Parce que nous ne pouvions plus dormir nous reprîmes
la route bien qu’au début j’y voyais mal ;
derrière nous le soleil se levait
blanc et froid ; le vent
matinal a surgi du soleil.
Devant nous, des collines basses, des dunes
d’herbe gris-jaune, et puis
des montagnes : dures, sillonnées
par l’érosion, sans nuages, vieilles, neuves,
abruptes dans les premières lueurs du jour.
Avec nos doigts recroquevillés
nous avons mangé nos oranges et notre pain,
en frissonnant dans la voiture à l’arrêt ;
conscients que nous n’avions
auparavant jamais été là
nous savions que nous avions déjà été là.
Margaret Atwood
Laisse-moi te dire… Poèmes 1964-1974. Traduit de l’anglais par Christine Évain, Éd. Bruno Doucey, 168 p., 16 €.
Écoutez ce poème (lecture Stéphane Bataillon) :
Margaret Atwood, la romancière star de La Servante écarlate et de sa suite, Les Testaments (1987 et 2019, Robert Laffont) est également poète.
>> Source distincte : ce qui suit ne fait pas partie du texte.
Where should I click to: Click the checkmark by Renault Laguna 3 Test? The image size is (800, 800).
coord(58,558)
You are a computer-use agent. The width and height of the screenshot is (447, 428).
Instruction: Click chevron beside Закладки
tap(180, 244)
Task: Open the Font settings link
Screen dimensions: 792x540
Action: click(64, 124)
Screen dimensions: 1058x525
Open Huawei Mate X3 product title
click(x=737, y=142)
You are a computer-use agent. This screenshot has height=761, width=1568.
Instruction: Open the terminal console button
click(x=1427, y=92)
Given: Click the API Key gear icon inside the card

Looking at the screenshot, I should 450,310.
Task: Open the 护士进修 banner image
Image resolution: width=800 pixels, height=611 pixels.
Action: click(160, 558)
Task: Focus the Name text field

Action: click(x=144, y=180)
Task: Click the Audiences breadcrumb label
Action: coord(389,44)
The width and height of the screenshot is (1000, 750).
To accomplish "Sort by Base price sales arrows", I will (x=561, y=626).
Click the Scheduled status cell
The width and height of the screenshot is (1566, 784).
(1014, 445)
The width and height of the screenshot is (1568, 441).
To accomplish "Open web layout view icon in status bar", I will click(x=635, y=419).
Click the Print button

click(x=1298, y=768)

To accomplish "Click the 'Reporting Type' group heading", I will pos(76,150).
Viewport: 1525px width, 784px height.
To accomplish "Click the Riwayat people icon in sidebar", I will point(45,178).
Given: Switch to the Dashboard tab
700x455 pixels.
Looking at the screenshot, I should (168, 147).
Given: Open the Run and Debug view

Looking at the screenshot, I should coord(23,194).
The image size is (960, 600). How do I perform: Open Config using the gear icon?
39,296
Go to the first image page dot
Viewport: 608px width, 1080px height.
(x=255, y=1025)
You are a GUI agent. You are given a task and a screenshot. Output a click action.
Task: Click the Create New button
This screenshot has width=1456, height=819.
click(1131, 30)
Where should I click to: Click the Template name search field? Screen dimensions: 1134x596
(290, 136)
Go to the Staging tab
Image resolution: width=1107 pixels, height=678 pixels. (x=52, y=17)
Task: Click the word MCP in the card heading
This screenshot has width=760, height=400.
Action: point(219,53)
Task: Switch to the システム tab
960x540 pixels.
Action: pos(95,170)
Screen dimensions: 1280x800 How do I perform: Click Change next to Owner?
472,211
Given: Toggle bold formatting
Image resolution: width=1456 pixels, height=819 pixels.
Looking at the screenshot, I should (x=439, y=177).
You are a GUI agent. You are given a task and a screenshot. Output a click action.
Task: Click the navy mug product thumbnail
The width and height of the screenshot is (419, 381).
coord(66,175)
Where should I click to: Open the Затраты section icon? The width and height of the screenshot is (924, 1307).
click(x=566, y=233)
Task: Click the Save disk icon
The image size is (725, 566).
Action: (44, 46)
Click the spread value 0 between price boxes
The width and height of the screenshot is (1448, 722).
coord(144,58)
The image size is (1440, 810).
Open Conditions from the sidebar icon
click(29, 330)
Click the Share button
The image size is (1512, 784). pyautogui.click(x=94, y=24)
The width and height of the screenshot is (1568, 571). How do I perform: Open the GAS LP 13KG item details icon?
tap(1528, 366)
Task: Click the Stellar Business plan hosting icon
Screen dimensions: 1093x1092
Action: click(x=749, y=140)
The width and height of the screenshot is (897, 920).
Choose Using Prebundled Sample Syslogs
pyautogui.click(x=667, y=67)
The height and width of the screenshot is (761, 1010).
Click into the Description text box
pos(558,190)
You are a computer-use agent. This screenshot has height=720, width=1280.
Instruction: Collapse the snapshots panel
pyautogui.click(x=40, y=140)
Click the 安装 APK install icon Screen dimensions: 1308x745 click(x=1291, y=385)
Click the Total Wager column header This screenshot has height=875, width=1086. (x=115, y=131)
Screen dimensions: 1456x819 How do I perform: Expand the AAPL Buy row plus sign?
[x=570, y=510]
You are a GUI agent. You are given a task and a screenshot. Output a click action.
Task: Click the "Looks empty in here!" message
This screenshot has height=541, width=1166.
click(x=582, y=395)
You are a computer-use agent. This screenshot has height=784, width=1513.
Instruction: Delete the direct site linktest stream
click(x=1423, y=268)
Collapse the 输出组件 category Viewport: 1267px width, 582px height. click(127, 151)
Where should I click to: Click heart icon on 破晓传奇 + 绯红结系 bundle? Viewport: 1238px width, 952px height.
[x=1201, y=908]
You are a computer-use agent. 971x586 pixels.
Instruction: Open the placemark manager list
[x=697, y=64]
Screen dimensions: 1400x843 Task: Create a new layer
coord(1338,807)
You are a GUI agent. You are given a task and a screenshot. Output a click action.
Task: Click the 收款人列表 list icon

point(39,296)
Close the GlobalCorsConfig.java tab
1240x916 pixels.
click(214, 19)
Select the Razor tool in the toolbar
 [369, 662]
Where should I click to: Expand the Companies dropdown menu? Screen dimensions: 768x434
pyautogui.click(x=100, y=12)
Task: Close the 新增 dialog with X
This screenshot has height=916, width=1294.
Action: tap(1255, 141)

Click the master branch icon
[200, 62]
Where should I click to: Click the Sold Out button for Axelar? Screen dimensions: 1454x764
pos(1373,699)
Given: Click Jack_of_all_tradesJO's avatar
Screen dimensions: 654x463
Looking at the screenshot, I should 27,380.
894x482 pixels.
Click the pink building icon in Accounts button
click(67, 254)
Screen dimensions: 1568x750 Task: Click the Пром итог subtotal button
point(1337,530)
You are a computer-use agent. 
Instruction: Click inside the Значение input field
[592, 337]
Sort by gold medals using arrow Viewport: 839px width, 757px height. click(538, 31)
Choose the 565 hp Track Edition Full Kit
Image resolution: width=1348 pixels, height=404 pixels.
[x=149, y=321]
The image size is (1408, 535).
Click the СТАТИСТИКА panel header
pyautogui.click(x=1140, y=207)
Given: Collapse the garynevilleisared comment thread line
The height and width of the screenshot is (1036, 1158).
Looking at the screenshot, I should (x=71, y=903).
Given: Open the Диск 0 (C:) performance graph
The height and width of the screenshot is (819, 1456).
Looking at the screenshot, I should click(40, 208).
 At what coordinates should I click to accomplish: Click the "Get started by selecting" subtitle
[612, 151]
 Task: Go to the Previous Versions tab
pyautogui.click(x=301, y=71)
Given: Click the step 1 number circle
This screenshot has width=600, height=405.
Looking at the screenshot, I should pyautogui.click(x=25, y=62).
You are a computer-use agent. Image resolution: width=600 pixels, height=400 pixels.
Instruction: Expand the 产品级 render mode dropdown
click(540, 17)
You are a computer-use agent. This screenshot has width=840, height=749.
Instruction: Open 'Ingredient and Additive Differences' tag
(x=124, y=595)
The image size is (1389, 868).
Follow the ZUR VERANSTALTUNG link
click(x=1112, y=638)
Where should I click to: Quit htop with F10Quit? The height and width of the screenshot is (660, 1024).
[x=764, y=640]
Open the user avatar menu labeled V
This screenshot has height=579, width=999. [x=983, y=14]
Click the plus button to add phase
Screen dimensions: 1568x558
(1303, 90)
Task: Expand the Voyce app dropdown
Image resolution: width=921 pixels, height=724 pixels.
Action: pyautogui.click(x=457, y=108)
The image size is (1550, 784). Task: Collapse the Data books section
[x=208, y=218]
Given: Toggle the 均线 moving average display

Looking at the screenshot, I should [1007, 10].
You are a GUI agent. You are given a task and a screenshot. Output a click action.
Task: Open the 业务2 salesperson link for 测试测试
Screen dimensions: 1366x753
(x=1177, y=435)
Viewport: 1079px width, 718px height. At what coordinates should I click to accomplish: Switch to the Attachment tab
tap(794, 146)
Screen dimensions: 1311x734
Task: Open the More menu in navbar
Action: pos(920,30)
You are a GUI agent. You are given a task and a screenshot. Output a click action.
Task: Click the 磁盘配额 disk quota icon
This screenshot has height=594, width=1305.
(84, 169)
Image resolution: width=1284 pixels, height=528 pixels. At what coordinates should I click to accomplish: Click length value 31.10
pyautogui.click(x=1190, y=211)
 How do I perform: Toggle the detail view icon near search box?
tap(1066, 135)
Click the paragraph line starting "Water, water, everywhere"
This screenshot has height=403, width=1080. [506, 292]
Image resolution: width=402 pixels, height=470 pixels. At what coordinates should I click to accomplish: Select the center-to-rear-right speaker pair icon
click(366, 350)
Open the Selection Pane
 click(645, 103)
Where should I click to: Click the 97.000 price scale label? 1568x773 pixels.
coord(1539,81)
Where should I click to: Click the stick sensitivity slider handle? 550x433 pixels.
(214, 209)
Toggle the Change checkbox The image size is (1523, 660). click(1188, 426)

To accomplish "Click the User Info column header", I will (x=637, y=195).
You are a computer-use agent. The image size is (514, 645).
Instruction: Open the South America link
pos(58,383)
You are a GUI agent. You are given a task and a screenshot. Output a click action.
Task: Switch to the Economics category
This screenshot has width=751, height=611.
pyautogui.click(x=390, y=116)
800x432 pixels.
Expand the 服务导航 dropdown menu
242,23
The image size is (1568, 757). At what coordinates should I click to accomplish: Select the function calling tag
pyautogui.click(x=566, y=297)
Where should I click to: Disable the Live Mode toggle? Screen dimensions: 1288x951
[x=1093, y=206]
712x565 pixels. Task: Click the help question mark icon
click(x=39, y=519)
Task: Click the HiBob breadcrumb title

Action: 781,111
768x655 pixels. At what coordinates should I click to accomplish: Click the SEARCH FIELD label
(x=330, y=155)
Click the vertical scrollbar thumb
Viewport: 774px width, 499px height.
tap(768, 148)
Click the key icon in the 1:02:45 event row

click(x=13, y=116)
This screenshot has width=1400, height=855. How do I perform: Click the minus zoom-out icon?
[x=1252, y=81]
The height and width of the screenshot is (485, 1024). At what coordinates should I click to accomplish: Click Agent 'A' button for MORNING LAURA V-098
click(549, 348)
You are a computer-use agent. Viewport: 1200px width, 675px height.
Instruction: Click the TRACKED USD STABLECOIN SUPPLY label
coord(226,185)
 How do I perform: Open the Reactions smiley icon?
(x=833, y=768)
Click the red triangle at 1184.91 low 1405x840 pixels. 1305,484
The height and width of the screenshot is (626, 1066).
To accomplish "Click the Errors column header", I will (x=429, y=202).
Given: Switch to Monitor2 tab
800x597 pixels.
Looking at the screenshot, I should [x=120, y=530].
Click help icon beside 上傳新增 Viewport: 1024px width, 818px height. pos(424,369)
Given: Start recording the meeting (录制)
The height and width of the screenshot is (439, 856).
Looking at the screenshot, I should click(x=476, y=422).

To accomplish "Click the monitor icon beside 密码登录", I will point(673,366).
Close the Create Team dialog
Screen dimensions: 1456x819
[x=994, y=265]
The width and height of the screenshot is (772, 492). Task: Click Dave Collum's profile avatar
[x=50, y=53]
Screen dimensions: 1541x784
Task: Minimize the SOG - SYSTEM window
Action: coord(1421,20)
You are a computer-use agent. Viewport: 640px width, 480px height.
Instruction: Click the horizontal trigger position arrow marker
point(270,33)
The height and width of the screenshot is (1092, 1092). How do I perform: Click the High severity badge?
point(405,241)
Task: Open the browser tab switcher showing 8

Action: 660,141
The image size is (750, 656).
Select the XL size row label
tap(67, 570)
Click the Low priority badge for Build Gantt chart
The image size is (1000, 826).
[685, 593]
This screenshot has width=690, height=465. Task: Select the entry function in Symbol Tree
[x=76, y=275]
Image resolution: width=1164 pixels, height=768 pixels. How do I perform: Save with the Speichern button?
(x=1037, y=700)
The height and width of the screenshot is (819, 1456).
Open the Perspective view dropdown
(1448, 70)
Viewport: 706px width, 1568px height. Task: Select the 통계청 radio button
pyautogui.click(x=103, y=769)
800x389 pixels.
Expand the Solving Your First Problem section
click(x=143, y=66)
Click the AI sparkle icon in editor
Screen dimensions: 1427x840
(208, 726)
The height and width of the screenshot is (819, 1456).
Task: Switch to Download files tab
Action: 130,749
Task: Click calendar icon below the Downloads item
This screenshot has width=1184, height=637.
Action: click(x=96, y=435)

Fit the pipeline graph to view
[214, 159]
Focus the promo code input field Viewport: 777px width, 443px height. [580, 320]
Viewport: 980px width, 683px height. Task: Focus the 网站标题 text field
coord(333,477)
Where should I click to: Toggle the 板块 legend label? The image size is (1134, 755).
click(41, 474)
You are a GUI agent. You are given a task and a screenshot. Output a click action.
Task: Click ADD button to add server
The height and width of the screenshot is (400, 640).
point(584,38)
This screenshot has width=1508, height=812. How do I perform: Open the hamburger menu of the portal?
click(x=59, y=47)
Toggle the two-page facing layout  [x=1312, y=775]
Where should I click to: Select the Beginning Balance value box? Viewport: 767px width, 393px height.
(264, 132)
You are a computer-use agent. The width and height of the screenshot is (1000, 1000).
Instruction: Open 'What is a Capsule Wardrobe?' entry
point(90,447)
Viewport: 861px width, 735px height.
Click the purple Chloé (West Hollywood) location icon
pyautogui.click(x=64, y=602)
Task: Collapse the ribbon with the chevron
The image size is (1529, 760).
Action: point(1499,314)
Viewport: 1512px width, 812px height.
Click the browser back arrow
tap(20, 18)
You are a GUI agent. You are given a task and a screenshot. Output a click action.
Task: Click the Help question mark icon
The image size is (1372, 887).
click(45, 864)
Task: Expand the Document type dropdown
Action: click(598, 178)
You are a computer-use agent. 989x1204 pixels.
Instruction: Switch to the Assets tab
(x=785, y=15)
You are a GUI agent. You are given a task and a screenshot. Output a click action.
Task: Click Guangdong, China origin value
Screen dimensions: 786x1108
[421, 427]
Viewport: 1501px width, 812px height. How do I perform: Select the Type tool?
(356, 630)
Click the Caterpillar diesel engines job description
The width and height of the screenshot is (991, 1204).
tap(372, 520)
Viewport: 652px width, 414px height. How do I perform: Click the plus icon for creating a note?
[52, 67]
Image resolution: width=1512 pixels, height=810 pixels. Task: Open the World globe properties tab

Publié en 1970 et écrit lors d’un de ses voyages à la découverte de son immense pays, ce texte est traduit pour la première fois en français, à l’occasion de la parution d’une anthologie couvrant dix ans de sa production. Margaret Atwood, devenue « trop célèbre » selon elle, a d’ailleurs décidé de se concentrer désormais sur son œuvre poétique, aussi puissante que ses romans et encore trop peu connue dans nos contrées.